(Entries on finding words and elements)
--

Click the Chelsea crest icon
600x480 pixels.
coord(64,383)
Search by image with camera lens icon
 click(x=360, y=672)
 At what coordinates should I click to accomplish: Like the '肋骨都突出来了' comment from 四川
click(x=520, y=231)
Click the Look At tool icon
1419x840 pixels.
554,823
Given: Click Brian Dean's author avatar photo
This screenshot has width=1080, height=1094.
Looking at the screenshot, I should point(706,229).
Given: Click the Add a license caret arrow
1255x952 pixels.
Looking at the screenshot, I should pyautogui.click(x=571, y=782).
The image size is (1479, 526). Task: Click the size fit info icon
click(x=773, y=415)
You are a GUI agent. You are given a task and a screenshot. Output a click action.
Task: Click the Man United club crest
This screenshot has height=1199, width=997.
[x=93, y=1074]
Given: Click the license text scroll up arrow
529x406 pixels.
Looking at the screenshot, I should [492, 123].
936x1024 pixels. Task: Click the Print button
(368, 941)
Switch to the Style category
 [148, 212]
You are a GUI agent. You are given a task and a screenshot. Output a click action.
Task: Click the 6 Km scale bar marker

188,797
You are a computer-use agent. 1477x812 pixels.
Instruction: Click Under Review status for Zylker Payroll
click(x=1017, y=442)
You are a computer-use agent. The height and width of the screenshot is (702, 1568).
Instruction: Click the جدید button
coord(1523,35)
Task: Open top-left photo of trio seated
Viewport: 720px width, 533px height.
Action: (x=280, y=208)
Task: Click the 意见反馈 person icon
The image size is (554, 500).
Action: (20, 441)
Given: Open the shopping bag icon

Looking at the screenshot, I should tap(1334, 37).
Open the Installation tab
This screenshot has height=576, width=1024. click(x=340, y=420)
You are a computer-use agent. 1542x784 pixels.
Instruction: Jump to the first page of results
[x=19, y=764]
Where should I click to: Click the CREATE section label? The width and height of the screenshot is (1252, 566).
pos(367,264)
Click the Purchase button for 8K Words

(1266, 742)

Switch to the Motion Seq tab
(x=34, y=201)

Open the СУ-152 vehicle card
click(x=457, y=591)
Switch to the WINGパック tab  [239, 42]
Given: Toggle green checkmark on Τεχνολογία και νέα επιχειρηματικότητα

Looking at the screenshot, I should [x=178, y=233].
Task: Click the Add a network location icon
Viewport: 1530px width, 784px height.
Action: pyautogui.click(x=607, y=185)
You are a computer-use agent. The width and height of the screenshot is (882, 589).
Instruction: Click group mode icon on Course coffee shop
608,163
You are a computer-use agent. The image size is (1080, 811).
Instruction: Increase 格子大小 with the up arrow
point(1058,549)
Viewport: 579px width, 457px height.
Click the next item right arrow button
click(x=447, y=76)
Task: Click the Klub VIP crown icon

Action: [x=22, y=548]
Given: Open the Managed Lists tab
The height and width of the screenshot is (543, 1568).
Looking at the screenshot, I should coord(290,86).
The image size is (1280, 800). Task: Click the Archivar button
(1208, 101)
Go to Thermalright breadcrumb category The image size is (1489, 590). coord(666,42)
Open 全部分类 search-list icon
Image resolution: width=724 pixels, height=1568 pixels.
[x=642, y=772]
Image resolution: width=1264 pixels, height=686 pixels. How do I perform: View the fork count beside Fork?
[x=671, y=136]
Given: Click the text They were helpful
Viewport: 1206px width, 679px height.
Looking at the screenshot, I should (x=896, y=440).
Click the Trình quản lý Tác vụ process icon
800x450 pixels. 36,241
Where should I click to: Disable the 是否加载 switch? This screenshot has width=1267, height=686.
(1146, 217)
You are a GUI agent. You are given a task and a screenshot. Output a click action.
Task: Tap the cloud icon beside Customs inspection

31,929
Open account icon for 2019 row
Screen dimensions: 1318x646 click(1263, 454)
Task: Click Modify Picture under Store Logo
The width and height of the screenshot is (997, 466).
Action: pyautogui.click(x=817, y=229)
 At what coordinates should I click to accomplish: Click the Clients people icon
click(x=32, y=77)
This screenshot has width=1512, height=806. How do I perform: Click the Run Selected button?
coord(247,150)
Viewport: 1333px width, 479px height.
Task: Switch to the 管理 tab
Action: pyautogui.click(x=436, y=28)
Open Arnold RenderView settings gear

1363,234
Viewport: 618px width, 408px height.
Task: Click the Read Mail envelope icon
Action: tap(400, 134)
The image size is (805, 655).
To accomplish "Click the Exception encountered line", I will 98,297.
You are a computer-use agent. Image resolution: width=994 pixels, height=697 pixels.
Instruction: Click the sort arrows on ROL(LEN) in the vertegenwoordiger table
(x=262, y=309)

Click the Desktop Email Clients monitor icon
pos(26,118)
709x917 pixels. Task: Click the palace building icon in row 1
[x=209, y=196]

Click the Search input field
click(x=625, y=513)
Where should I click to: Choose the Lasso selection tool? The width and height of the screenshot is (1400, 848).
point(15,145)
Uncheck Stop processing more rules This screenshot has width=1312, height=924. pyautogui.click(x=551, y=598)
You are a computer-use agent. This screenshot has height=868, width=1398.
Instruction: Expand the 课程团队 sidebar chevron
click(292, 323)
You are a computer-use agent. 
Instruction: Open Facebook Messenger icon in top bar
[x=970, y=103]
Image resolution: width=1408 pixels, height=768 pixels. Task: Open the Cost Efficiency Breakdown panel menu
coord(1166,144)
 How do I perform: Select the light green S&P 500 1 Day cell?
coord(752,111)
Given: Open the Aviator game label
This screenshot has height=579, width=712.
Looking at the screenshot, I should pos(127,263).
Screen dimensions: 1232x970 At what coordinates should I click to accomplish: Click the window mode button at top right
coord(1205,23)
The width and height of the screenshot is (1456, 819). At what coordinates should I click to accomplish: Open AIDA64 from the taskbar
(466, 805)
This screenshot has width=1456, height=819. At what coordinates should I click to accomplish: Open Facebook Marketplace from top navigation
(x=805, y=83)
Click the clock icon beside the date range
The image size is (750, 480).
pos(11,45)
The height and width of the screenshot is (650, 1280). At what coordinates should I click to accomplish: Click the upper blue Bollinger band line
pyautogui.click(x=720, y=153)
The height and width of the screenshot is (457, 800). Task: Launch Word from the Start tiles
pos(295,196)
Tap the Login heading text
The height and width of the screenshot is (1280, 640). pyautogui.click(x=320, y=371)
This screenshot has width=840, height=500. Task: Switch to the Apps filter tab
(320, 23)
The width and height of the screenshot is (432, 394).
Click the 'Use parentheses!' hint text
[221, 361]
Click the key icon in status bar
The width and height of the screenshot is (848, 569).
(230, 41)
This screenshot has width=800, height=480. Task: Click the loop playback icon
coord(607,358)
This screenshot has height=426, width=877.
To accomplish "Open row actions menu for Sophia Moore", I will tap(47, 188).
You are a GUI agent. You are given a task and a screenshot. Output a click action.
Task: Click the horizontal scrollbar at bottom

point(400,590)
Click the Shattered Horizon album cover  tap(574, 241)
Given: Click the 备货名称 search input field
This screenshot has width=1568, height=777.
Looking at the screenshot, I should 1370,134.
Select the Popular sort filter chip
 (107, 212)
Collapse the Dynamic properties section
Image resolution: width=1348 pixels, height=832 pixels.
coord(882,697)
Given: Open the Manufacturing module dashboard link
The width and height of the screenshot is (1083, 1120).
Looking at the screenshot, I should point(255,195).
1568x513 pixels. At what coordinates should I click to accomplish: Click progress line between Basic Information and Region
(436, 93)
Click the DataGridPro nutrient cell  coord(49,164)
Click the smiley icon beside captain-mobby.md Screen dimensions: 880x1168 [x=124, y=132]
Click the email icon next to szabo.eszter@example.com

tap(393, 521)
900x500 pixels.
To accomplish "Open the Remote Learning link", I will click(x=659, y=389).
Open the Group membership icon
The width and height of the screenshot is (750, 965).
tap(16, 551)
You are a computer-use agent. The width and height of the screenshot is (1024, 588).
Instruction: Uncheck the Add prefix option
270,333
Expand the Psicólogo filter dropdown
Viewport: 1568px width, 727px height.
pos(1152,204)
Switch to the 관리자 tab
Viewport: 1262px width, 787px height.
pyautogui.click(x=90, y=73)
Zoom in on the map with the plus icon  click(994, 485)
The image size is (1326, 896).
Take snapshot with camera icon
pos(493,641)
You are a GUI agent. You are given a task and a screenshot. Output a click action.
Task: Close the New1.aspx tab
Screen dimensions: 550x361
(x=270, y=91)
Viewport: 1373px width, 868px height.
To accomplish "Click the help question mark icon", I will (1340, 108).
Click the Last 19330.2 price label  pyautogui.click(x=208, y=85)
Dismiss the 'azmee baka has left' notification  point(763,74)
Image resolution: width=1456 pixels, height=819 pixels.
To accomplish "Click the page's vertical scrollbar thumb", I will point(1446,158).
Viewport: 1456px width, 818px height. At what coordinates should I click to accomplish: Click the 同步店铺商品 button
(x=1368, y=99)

--

* [EXERCISE DIRECTIONS]
Turn the entries from the line with "Clients people icon" up to and including the line with "(x=262, y=309)" into a numbered list, leaving out blank lines.

* [EXPECTED ANSWER]
1.  At what coordinates should I click to accomplish: Click the Clients people icon
2. click(x=32, y=77)
3. This screenshot has width=1512, height=806. How do I perform: Click the Run Selected button?
4. coord(247,150)
5. Viewport: 1333px width, 479px height.
6. Task: Switch to the 管理 tab
7. Action: pyautogui.click(x=436, y=28)
8. Open Arnold RenderView settings gear
9. 1363,234
10. Viewport: 618px width, 408px height.
11. Task: Click the Read Mail envelope icon
12. Action: tap(400, 134)
13. The image size is (805, 655).
14. To accomplish "Click the Exception encountered line", I will 98,297.
15. You are a computer-use agent. Image resolution: width=994 pixels, height=697 pixels.
16. Instruction: Click the sort arrows on ROL(LEN) in the vertegenwoordiger table
17. (x=262, y=309)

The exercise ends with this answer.